What am I trying to do?

Last night I didn’t add words to “And Blow Them at the Moon,” instead spending my evening re-reading the relevant chapters from my research, and thinking about the story. It’s important to ask myself: what am I trying to do? What are the things I want my narrative to accomplish?

Normally this isn’t the kind of thing I share publicly (it comes too close to spoilers), but this time I think I’ll think out loud. Behind a cut, though, so you don’t have to know anything more about the plot than you want to.

What do I need this story to do?


1) Explain what the Gunpowder Plot was. I think a decent percentage of Americans could manage the one-sentence explanation of “Guy Fawkes tried to blow up the Houses of Parliament.” (Brits could, one hopes, manage more.) This is almost enough: add the clause “though it was really Catesby’s idea,” and that’s most of what I need to convey. There are a lot of smaller details, of course, but this is a short story; the finer points of them leasing the Whynniard house and the store-room underneath the Lords and all the rest of it doesn’t really matter. Not when my pov character is not a conspirator. Maybe one sentence mentioning that they want to set Elizabeth up as a puppet-queen afterward; that’s as far as it needs to go.

2) Explain why the Gunpowder Plot was formed. This is both more important, and less well-known: thanks to V for Vendetta, some Americans might be able to quote the rhyme, but I doubt they know it had anything to do with Catholicism. So I do need to lay out the basic framework here, of Catholic persecution, the belief (carefully fostered by James) that a new King would mean new toleration, and the disappointment when James’ supposed promises turned out to be the usual political noise.

3) Work in faerie involvement. Because this is, after all, an Onyx Court story. I’m attempting to follow my usual pattern here, which is to slip the faeries in beneath the cracks, using them to explain otherwise murky turns of event. In this case, that means two things: 1) the supposed Westminster mine and 2) the Monteagle Letter. I’d also like to make use of the eclipses, as I’ve said before; they could help magic up what is otherwise currently a rather mundane story. But that means connecting the eclipses to something else, and I’m not sure what. (Why couldn’t Tresham’s father have kicked it on the lunar eclipse, or Catesby have recruited Tresham during the solar one? Very inconvenient timing on their part.)

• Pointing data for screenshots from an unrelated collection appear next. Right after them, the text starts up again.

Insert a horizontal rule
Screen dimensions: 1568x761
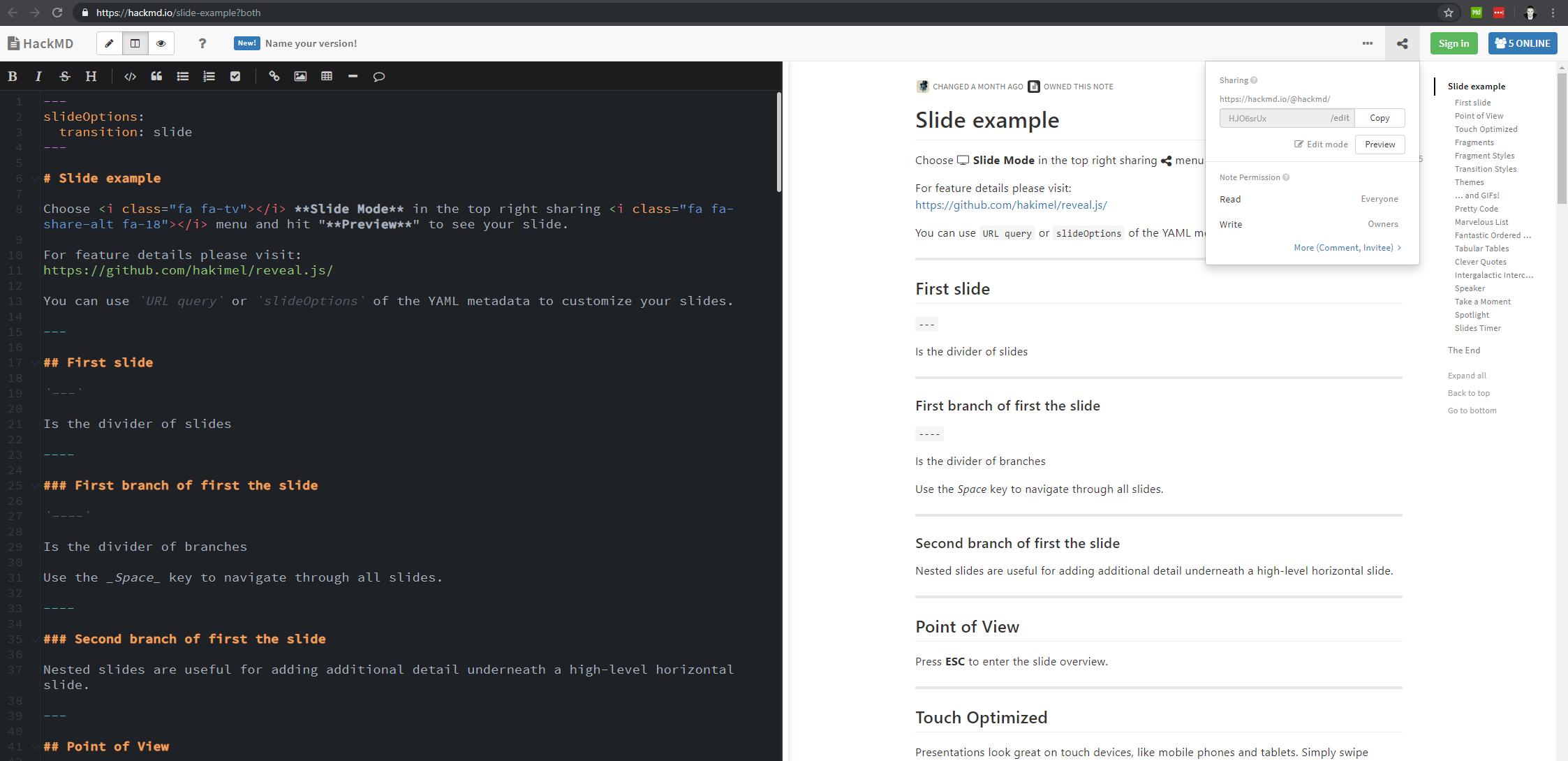(353, 76)
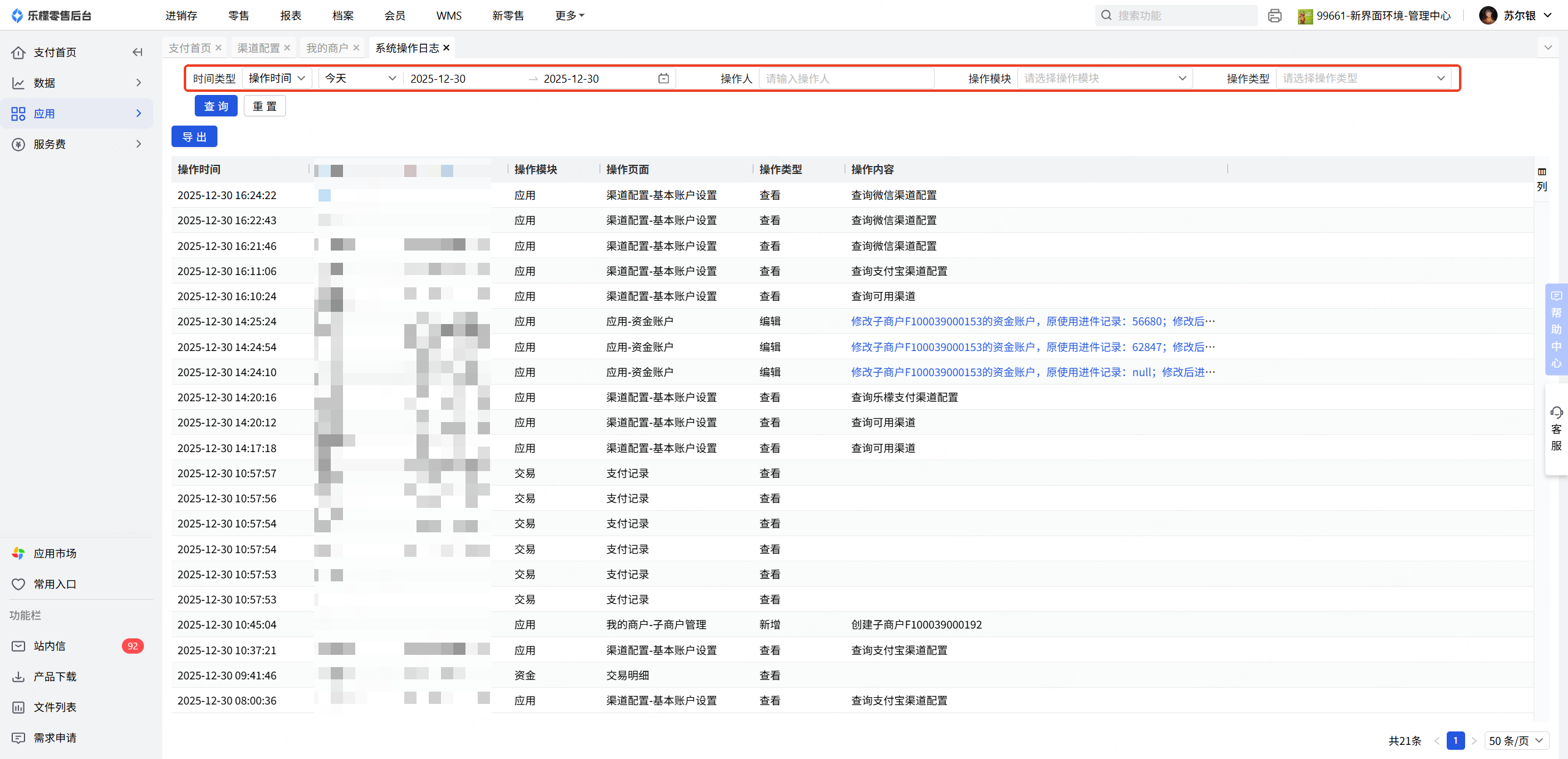Image resolution: width=1568 pixels, height=759 pixels.
Task: Open the 14:25:24 资金账户 edit log link
Action: coord(1033,322)
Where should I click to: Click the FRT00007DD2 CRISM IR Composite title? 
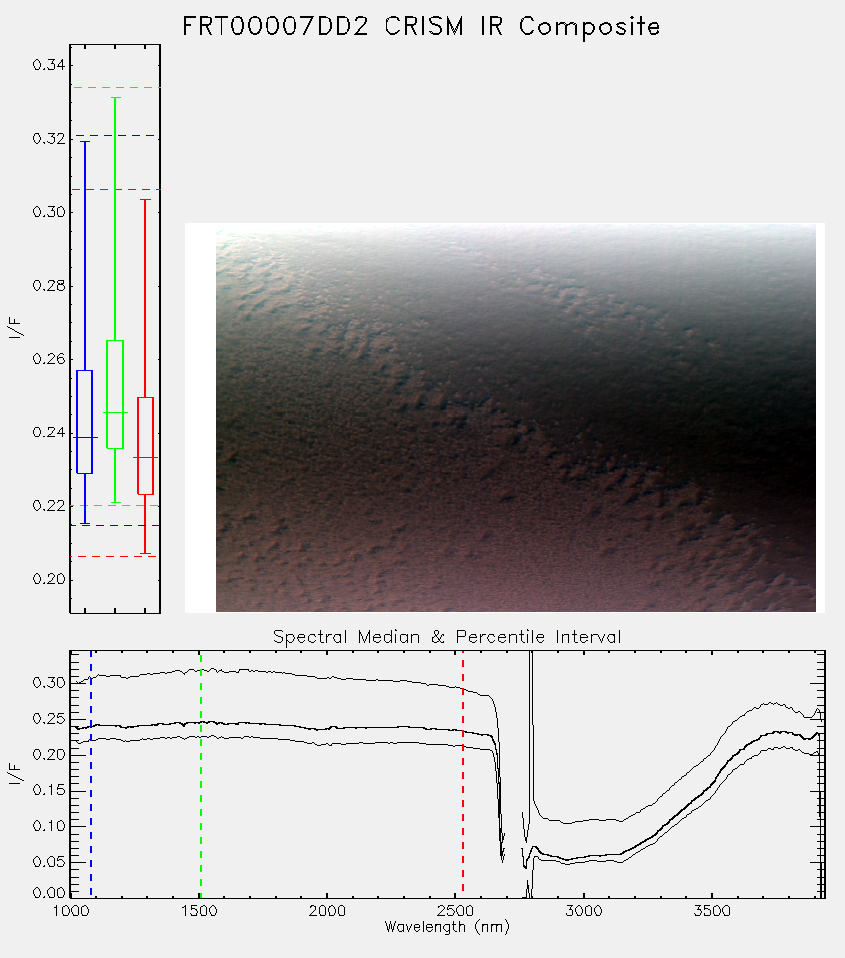point(421,27)
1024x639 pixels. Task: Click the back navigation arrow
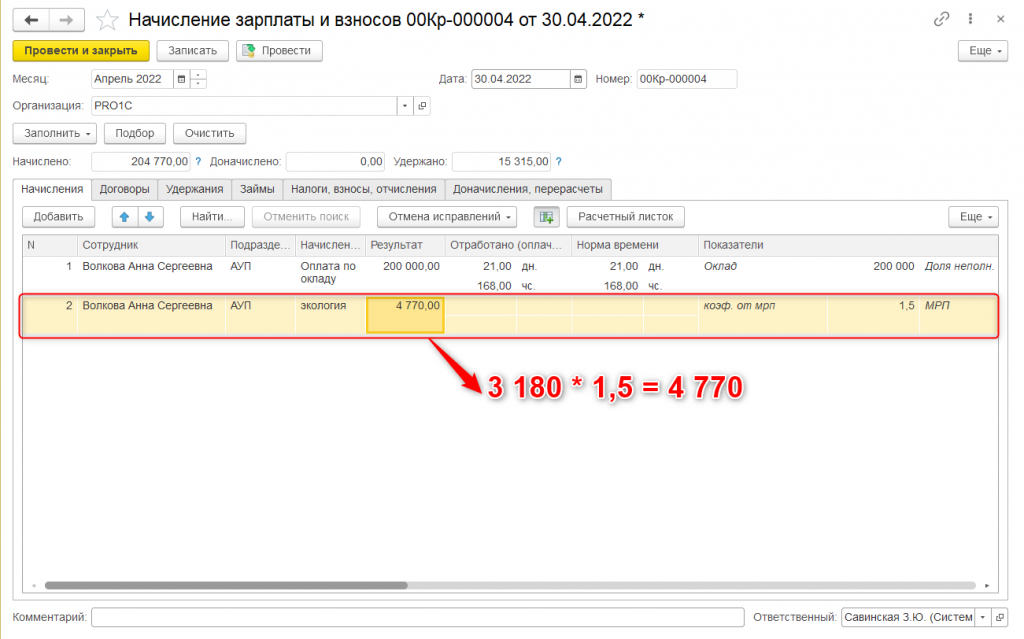[x=31, y=19]
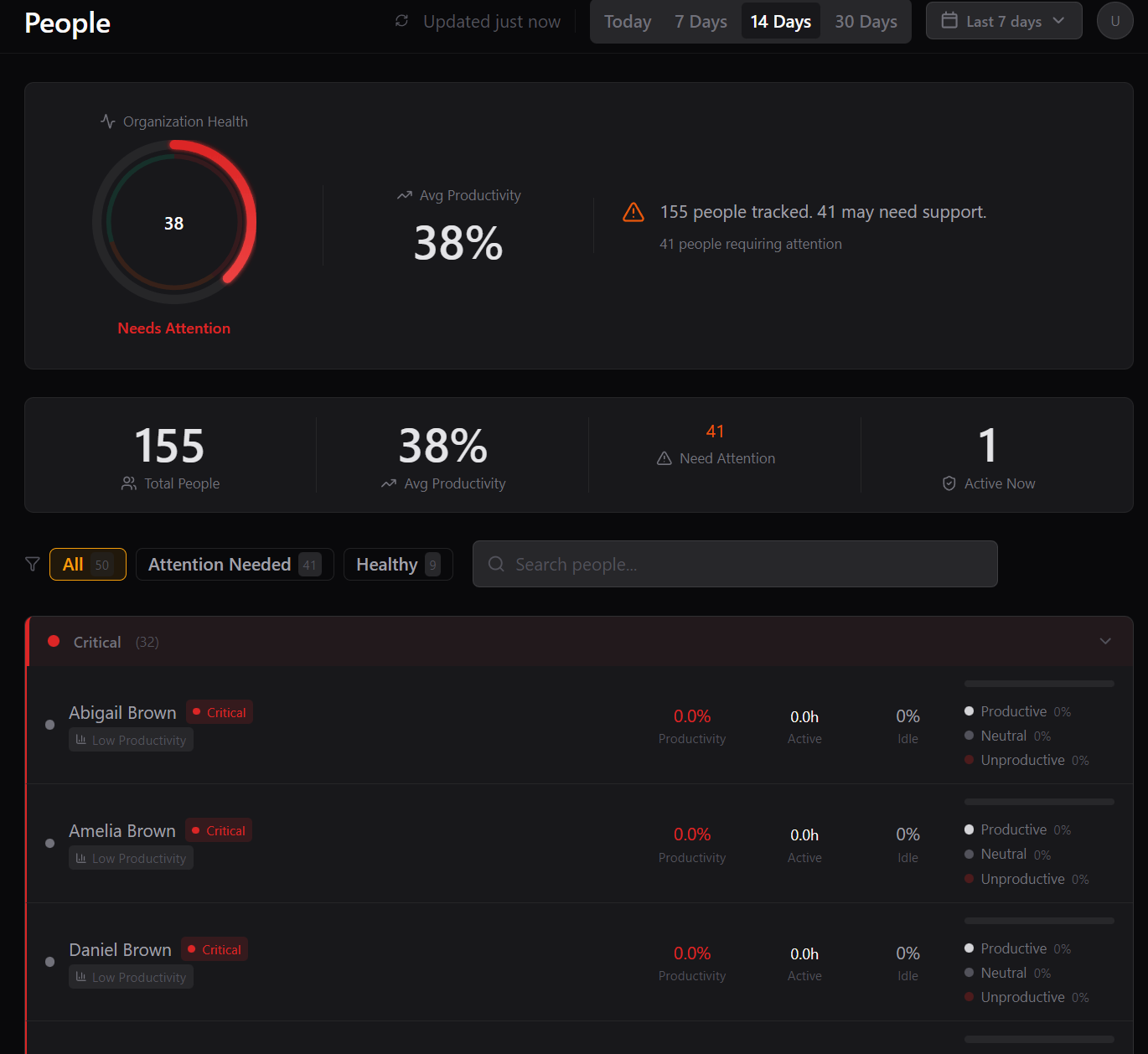The width and height of the screenshot is (1148, 1054).
Task: Click the orange warning triangle alert icon
Action: coord(633,213)
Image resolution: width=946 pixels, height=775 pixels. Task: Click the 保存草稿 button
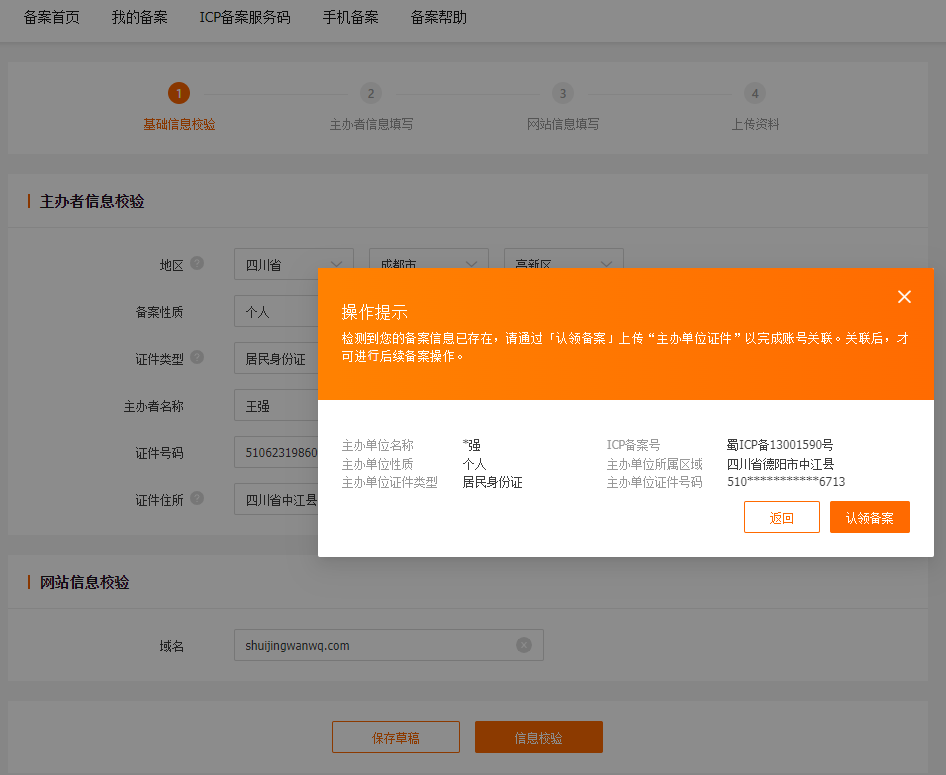coord(395,737)
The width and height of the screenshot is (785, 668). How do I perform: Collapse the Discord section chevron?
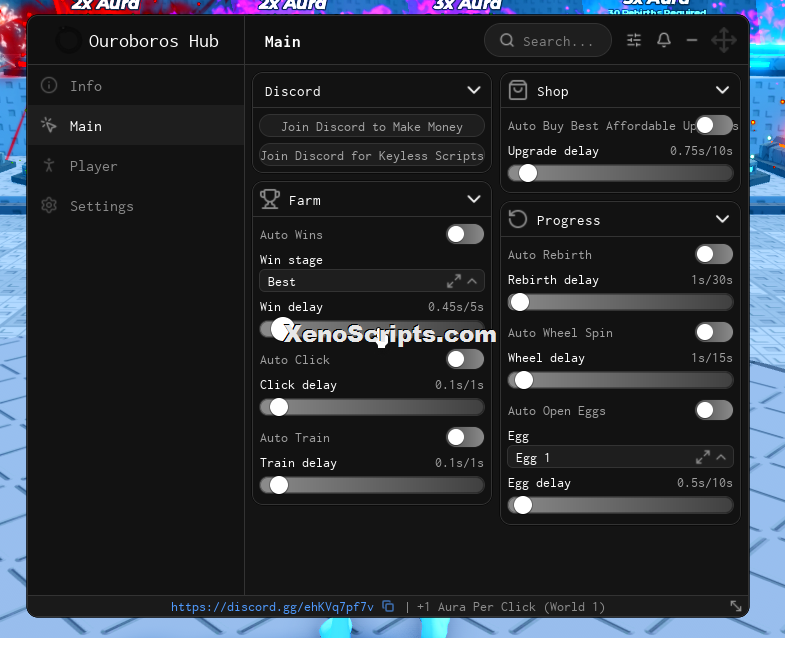474,91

4) Give the reader a reason to care. Every story has to do this, of course, but here I need that reason to serve two additional purposes: one, generating a degree of sympathy for the Catholic community (if not for the Plotters themselves), and two, bringing the mortal and faerie worlds together. Because I’ve chosen to write from the perspective of a faerie, and moreover a faerie who’s sympathetic to the Catholic cause. She cares about those people (against her better judgment), and wants to prevent the disaster she sees coming. It isn’t going to end well for her, of course — it can’t, unless I turn this into alternate history — but that’s okay. You can get away with tragedy in a short story.

Unfortunately, that’s four things I need to accomplish in as few words as possible. Less than 10K is my hard limit; less than 9K would be better; less than 8K would be better still. (As I lose at least one good market at each of those thresholds.) Less than 6K would be excellent, but it’s not going to happen; I currently have 4,770 words, and I need to write at least two more scenes — one with Tresham, and one before it, since it’s too soon for that to happen — and finish the two I wrote the other night.

Too soon for the Tresham scene yet; therefore the logical question for me to ask next is, what has to happen before that one can? I think I need to work in more faerie stuff. In a story that revolves around what mortals are doing, it’s easy to let the fantasy fall by the wayside, so I need to come up with something Onyx Court-centric that also furthers my plot.

I have some ideas, I think. Time to go roll around on the floor and stare at the ceiling until they take shape.